Z.T.: Nepal’de başka cemaatlerin de olduğunu biliyoruz. Daha çok hangi yapılar var ve İslami faaliyetler açısından bu cemaatlerin katkısı nedir. Ayrıca birbirleriyle irtibatı var mı?

H.A.: Burada Selefiler, Hanefiler ve Derbendiler var. Bizim amacımız da bu yapıları bir araya getirmek. Bunlar arasında ortak bir ajanda ile ortak bir gündem belirleyip birlikte işler yapmak.  Farklılıklarımız elbette var ama bu konuda çok tartışıp dikkatleri üzerimize çekmek istemiyoruz çünkü burada zaten çok azız. Zaman zaman önde gelenleriyle toplanıp ortak değerlerimiz konusunda birlik olmaya davet ediyoruz.  Müslümanların ayrı ve bu kadar dağınık olmasının bizlere fayda sağlamadığı konusunda ikna etmeye çalışıyoruz. 2008 yılında krallık yıkılıp yeni bir anayasa çıktığı zaman biz Müslümanlar bir araya gelip burada bulunan ayrı cemaatlerden bizim adımıza bir komisyon oluşturulmasını istedik. Ve anayasanın da buna göre şekillendirilmesini talep ettik.

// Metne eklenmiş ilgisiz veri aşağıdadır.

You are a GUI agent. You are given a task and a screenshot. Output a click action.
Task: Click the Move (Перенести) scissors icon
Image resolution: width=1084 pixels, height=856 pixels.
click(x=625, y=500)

Mesela 10 hafta öncesinde bir tane selefi medresesini Hindular taşladı. Bunun ardından hükümete başvuruda bulunduk. Hükümet sorunu çözdü. 10 yıl öncesinde de Irak’ta 12 Hindu’nun öldürülmesi üzerine Hindular bütün Müslümanlara, camilere, iş yerlerine yani Müslümanların olduğu her yere saldırmaya başladılar. Yine hükümeti araya soktuk. Ve o zaman sorun çözüldü.

Z.T.: Bangladeş’te Cemaat-i İslami üye ve liderleri birçok zulüm, haksızlık, baskı ve yasaklarla karşılaşıyorlar. İdamlar oldu. Rahman Nizami, Kasım Ali gibi… Bu yaşanılanlar Nepal'e yansıyor mu? Nepal’deki Müslümanlar açısından nasıl bir yankı uyandırıyor?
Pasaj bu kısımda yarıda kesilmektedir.